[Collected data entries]
===============

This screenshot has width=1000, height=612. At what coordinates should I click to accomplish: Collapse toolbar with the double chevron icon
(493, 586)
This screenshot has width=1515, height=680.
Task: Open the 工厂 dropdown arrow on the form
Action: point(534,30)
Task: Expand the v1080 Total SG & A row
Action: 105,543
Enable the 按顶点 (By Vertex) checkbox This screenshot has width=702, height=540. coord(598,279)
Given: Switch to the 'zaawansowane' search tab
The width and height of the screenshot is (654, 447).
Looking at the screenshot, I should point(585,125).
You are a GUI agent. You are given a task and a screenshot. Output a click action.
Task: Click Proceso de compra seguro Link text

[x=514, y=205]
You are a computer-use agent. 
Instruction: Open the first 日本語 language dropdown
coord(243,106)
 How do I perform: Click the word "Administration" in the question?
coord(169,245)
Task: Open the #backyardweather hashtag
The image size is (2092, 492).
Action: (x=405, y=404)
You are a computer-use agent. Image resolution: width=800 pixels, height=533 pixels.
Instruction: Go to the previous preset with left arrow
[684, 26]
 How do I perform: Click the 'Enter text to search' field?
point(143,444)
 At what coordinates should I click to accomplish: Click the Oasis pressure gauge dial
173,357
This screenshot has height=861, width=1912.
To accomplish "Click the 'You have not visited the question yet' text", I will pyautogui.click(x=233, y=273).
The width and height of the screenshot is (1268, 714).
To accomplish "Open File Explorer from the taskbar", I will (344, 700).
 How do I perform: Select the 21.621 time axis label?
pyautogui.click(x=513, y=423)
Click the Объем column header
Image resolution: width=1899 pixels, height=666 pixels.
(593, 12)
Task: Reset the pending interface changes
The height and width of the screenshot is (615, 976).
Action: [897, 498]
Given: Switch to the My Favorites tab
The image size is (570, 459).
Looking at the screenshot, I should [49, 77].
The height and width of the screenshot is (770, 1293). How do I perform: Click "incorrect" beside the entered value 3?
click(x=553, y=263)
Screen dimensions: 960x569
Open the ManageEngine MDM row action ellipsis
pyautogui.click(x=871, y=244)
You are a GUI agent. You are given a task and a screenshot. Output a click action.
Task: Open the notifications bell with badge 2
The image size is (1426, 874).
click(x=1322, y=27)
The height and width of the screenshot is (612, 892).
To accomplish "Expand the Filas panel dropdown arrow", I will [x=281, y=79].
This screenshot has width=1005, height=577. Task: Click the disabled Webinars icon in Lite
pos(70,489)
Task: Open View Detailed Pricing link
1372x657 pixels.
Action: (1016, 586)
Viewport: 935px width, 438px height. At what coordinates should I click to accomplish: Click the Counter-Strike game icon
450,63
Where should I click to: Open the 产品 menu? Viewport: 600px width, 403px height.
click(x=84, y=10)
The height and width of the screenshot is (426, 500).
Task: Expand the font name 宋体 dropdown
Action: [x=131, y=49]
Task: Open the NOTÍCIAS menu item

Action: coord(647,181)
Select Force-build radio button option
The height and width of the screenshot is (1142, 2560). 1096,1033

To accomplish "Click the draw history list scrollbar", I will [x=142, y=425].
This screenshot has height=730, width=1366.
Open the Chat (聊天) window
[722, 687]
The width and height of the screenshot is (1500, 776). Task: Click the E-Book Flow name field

===============

§ **YOUR OBJECTIVE**: The answer is the full set of records above, repeated exactly.

§ **RESPONSE BOX**:
This screenshot has width=1000, height=612. At what coordinates should I click to accomplish: Collapse toolbar with the double chevron icon
(493, 586)
This screenshot has width=1515, height=680.
Task: Open the 工厂 dropdown arrow on the form
Action: point(534,30)
Task: Expand the v1080 Total SG & A row
Action: 105,543
Enable the 按顶点 (By Vertex) checkbox This screenshot has width=702, height=540. coord(598,279)
Given: Switch to the 'zaawansowane' search tab
The width and height of the screenshot is (654, 447).
Looking at the screenshot, I should point(585,125).
You are a GUI agent. You are given a task and a screenshot. Output a click action.
Task: Click Proceso de compra seguro Link text

[x=514, y=205]
You are a computer-use agent. 
Instruction: Open the first 日本語 language dropdown
coord(243,106)
 How do I perform: Click the word "Administration" in the question?
coord(169,245)
Task: Open the #backyardweather hashtag
The image size is (2092, 492).
Action: (x=405, y=404)
You are a computer-use agent. Image resolution: width=800 pixels, height=533 pixels.
Instruction: Go to the previous preset with left arrow
[684, 26]
 How do I perform: Click the 'Enter text to search' field?
point(143,444)
 At what coordinates should I click to accomplish: Click the Oasis pressure gauge dial
173,357
This screenshot has height=861, width=1912.
To accomplish "Click the 'You have not visited the question yet' text", I will pyautogui.click(x=233, y=273).
The width and height of the screenshot is (1268, 714).
To accomplish "Open File Explorer from the taskbar", I will (344, 700).
 How do I perform: Select the 21.621 time axis label?
pyautogui.click(x=513, y=423)
Click the Объем column header
Image resolution: width=1899 pixels, height=666 pixels.
(593, 12)
Task: Reset the pending interface changes
The height and width of the screenshot is (615, 976).
Action: [897, 498]
Given: Switch to the My Favorites tab
The image size is (570, 459).
Looking at the screenshot, I should [49, 77].
The height and width of the screenshot is (770, 1293). How do I perform: Click "incorrect" beside the entered value 3?
click(x=553, y=263)
Screen dimensions: 960x569
Open the ManageEngine MDM row action ellipsis
pyautogui.click(x=871, y=244)
You are a GUI agent. You are given a task and a screenshot. Output a click action.
Task: Open the notifications bell with badge 2
The image size is (1426, 874).
click(x=1322, y=27)
The height and width of the screenshot is (612, 892).
To accomplish "Expand the Filas panel dropdown arrow", I will [x=281, y=79].
This screenshot has width=1005, height=577. Task: Click the disabled Webinars icon in Lite
pos(70,489)
Task: Open View Detailed Pricing link
1372x657 pixels.
Action: (1016, 586)
Viewport: 935px width, 438px height. At what coordinates should I click to accomplish: Click the Counter-Strike game icon
450,63
Where should I click to: Open the 产品 menu? Viewport: 600px width, 403px height.
click(x=84, y=10)
The height and width of the screenshot is (426, 500).
Task: Expand the font name 宋体 dropdown
Action: [x=131, y=49]
Task: Open the NOTÍCIAS menu item

Action: coord(647,181)
Select Force-build radio button option
The height and width of the screenshot is (1142, 2560). 1096,1033

To accomplish "Click the draw history list scrollbar", I will [x=142, y=425].
This screenshot has height=730, width=1366.
Open the Chat (聊天) window
[722, 687]
The width and height of the screenshot is (1500, 776). Task: Click the E-Book Flow name field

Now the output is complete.